MANAGEMENT'S DISCUSSION AND ANALYSIS OF FINANCIAL CONDITION
AND RESULTS OF OPERATIONS

COMPARISON OF OPERATING RESULTS FOR THE THREE-MONTH PERIODS ENDED MARCH 31, 2001
AND MARCH 31, 2000

Consolidated net sales for the second quarter of fiscal 2001 increased 6% to
$4.6 billion compared with $4.4 billion recorded in the prior year quarter. The
effect of currency translation, primarily associated with the euro, reduced
consolidated net sales by 3%, or approximately $130 million.

Second quarter Automotive Systems Group sales were $3.4 billion, 5% higher than
the prior year's $3.2 billion. Sales of automotive seating and interior systems
in North America were approximately 10% below the prior year period, reflecting
the quarter's sharply lower vehicle production. New seating and interiors
programs and customer diversification helped mitigate the Company's exposure to
the overall 16% drop in the North American light vehicle production level. Sales
of automotive batteries were slightly below the prior year level, with lower
unit shipments to both the aftermarket and original equipment markets as a
result of warmer weather in the quarter and the automotive slowdown. Automotive
seating and interior systems sales in Europe increased by approximately 15%
compared with the prior year before the effect of currency translation, which
reduced reported sales by approximately 10%. Segment sales benefited from the
addition of Ikeda Bussan Co. Ltd., a seating subsidiary in Japan acquired in
September 2000, which contributed sales of approximately $300 million, and from
higher seating sales in other Asian markets and in South America.
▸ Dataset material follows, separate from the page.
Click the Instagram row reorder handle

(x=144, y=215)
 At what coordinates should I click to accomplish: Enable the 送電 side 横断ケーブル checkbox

Controls Group sales climbed to $1.2 billion for the current quarter, rising 8%
from the prior year quarter. Segment sales in local currency, before the
negative effect of translation, were up 11% compared with the prior year period.
Approximately three-quarters of the increase represented additional integrated
facility management activity, reflecting new and expanded contracts in North
America and Europe. The balance of the






                                       9
   10

segment's increase came from higher sales of installed control systems,
primarily the result of additional volume in North America in both the new
construction and existing buildings markets. Orders for installed control
systems increased modestly compared with the prior year's level, with growth
achieved predominately in the North American market.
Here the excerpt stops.